» **TASK STATEMENT**:
Repeat exactly the lines below from the line that contains "You are a computer-use" to the last line, inclusive, without the pictures.

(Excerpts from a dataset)
________________________
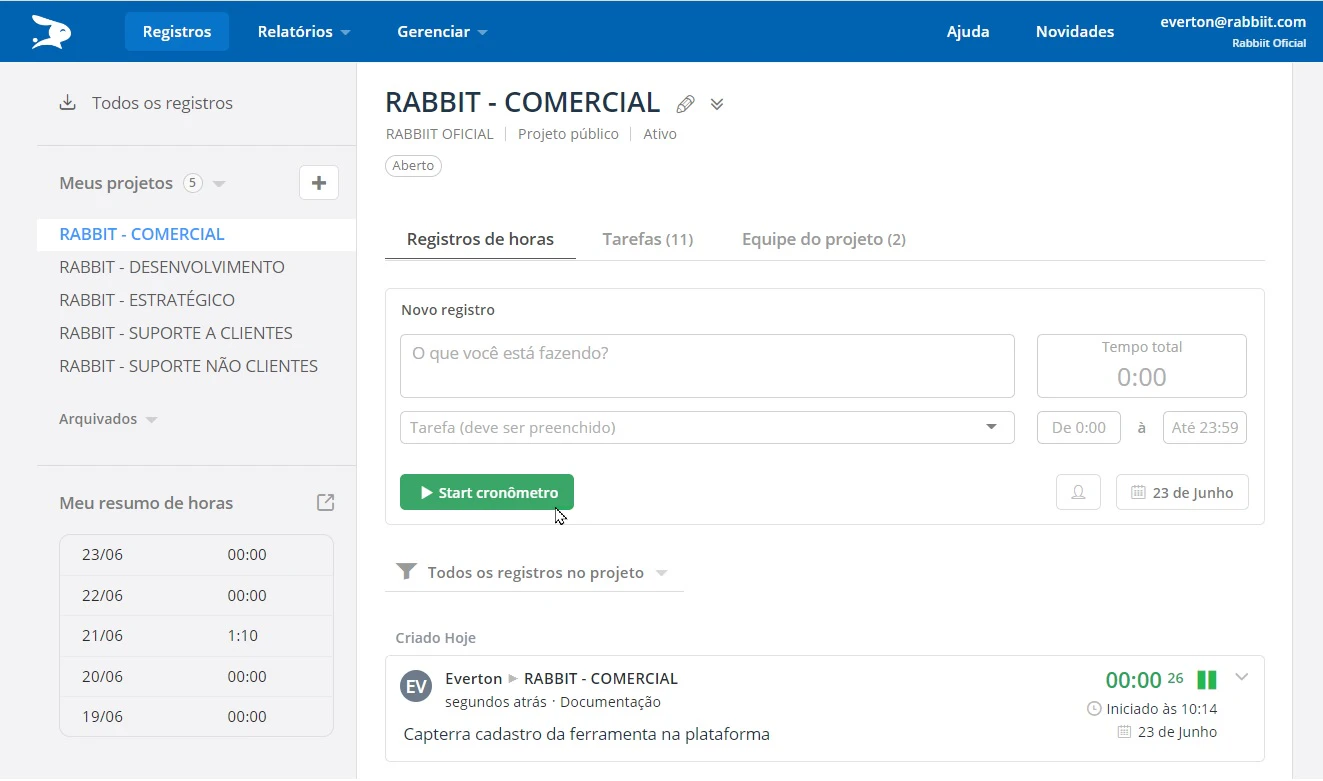Viewport: 1323px width, 781px height.
Task: Select the RABBIT - DESENVOLVIMENTO project
Action: coord(172,267)
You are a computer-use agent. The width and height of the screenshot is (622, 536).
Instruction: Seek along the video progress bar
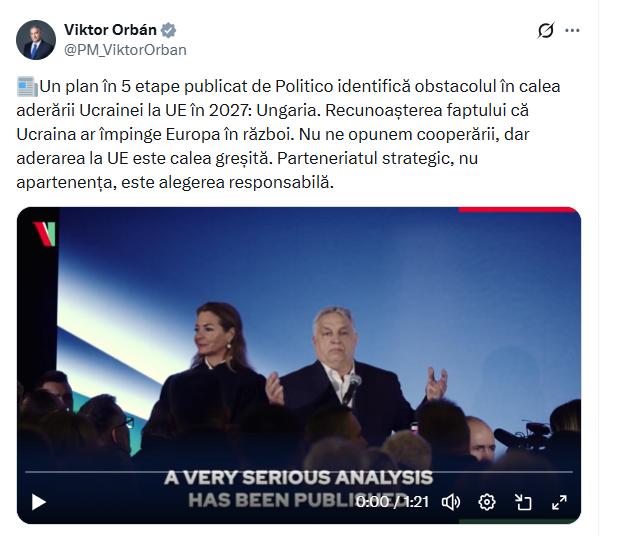click(299, 472)
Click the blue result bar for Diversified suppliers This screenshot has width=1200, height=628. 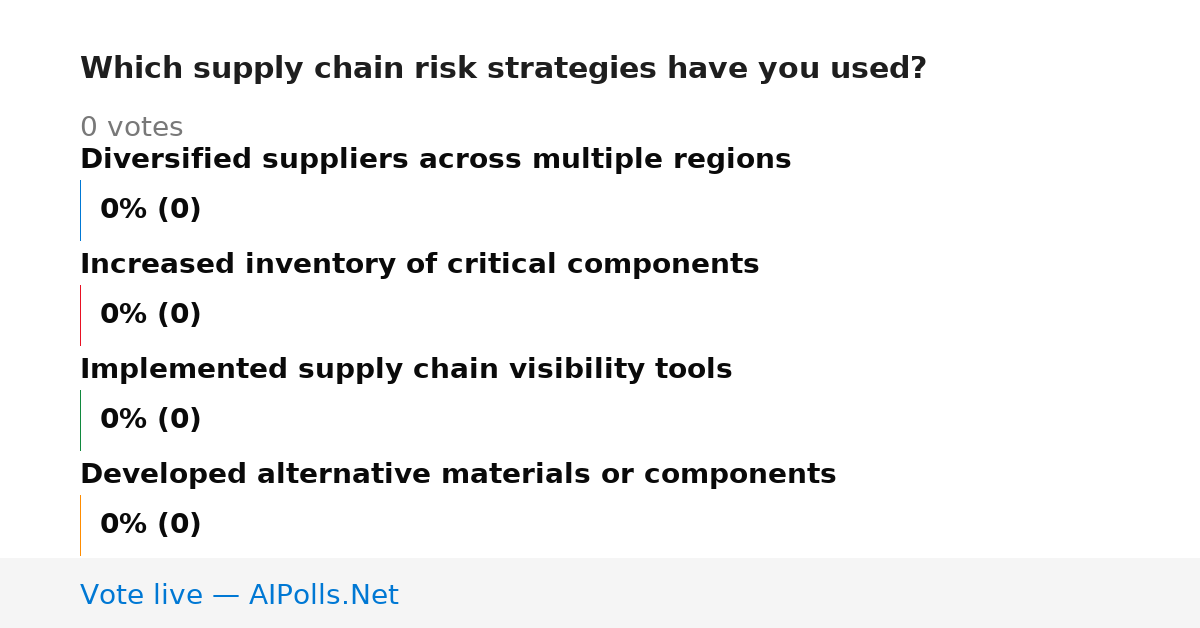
________________________
» **RESPONSE TO THE TASK**:
You are a computer-use agent. The width and height of the screenshot is (622, 536).
Instruction: Seek along the video progress bar
click(299, 472)
Click the blue result bar for Diversified suppliers This screenshot has width=1200, height=628. 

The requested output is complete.